Smart video cut point detection for AI-generated talking head videos using multi-factor visual analysis and speech detection
Project description
SceneFlow
Smart cut point detection for AI-generated talking head videos using advanced speech detection and multi-factor visual analysis.
Overview
SceneFlow automatically identifies the optimal point to cut AI-generated talking head videos by analyzing speech patterns and visual features. It eliminates awkward mid-speech cuts and unwanted motion at the end of videos.
Key Features
- Speech Detection - Silero VAD for precise speech boundary identification
- Energy-Based Refinement - Frame-accurate speech end detection using audio energy analysis
- Visual Analysis - Multi-factor ranking based on eye openness, motion stability, expression neutrality, pose stability, and visual sharpness
- Multi-Face Support - Analyzes all faces with center-weighted scoring
- LLM Integration - Optional GPT-4o vision for selecting the best frame
- URL Support - Direct video URL processing via HTTP GET
- Airtable Integration - Upload results and videos for tracking
- InsightFace-Powered - 106-landmark facial detection for precise analysis
Installation
pip install sceneflow
Requirements
- Python 3.9 or higher
- FFmpeg (for video processing)
- OpenAI API key (optional, for LLM-powered frame selection)
Quick Start
Command Line Interface
Basic Usage
# Get cut timestamp
sceneflow video.mp4
# Verbose output with detailed analysis
sceneflow video.mp4 --verbose
# Get top 5 best cut points
sceneflow video.mp4 --top-n 5
# Process video from URL
sceneflow "https://example.com/video.mp4" --verbose
Advanced Options
# Save outputs (frames, video, logs)
sceneflow video.mp4 --save-frames --save-video --save-logs
# Custom output path for video
sceneflow video.mp4 --output /path/to/output.mp4
# Use LLM for frame selection
sceneflow video.mp4 --use-llm-selection
# Upload results to Airtable
sceneflow video.mp4 --airtable
# Disable energy refinement
sceneflow video.mp4 --no-energy-refinement
# Adjust energy refinement parameters
sceneflow video.mp4 --energy-threshold-db 10.0 --energy-lookback-frames 25
# Disable visual analysis (faster, speech detection only)

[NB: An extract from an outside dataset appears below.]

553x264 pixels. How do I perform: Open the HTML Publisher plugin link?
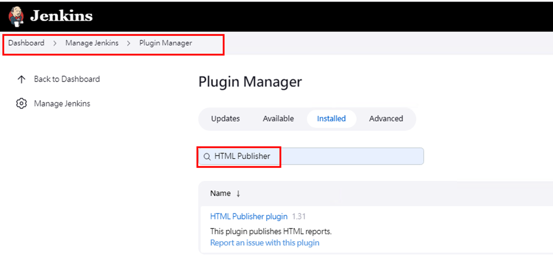click(x=249, y=216)
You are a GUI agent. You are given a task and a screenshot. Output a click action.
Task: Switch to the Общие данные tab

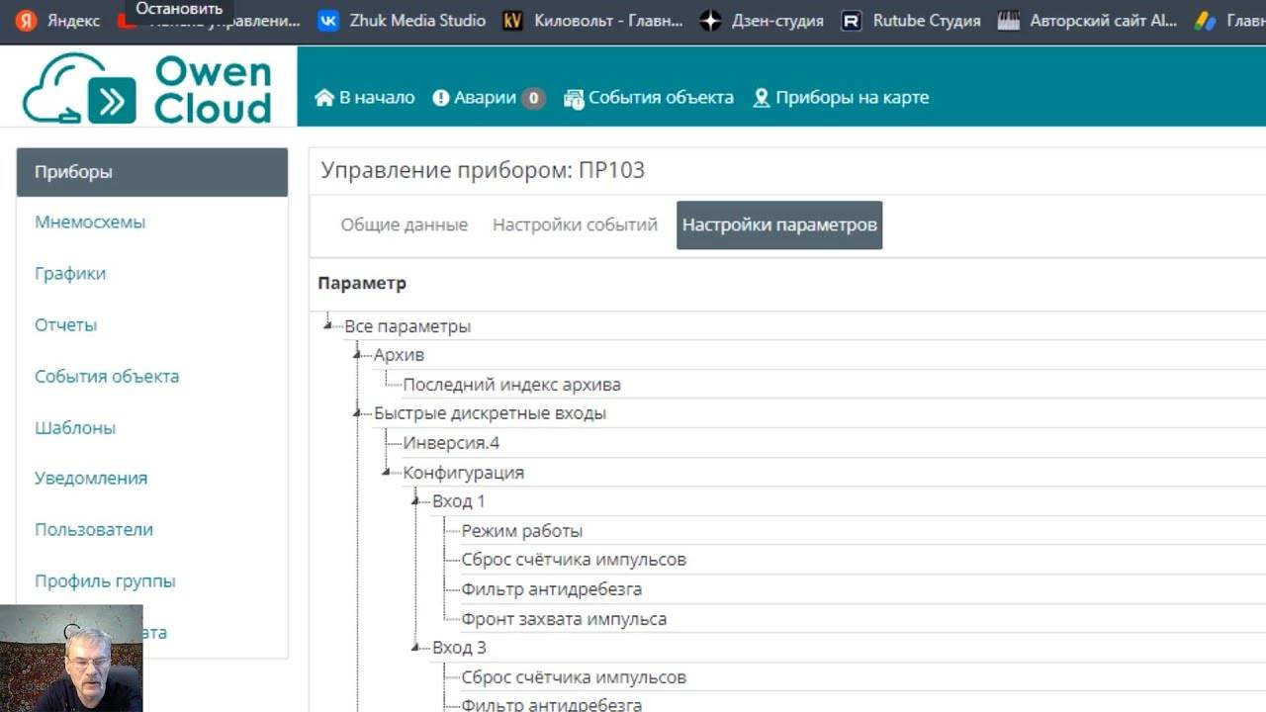click(404, 225)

sceneflow video.mp4 --disable-visual-analysis
Python API
Simple API
from sceneflow import get_cut_frame, get_ranked_cut_frames
# Get the best cut point
best_time = get_cut_frame("video.mp4")
print(f"Cut at: {best_time:.2f}s")
# Get top 5 cut points
top_5 = get_ranked_cut_frames("video.mp4", n=5)
for i, time in enumerate(top_5, 1):
print(f"{i}. {time:.2f}s")
# With LLM-powered frame selection
best_time = get_cut_frame(
"video.mp4",
use_llm_selection=True,
openai_api_key="your-api-key"
)
# Upload to Airtable
best_time = get_cut_frame(
"video.mp4",
upload_to_airtable=True,
save_video=True
)
# Disable energy refinement
best_time = get_cut_frame(
"video.mp4",
use_energy_refinement=False
)
Advanced API
from sceneflow import CutPointRanker
from sceneflow.speech_detector import SpeechDetector
import cv2
# Detect speech end time
detector = SpeechDetector()
speech_end_time, confidence = detector.get_speech_end_time(
"video.mp4",
return_confidence=True
)
# Get video duration
cap = cv2.VideoCapture("video.mp4")
fps = cap.get(cv2.CAP_PROP_FPS)
frame_count = int(cap.get(cv2.CAP_PROP_FRAME_COUNT))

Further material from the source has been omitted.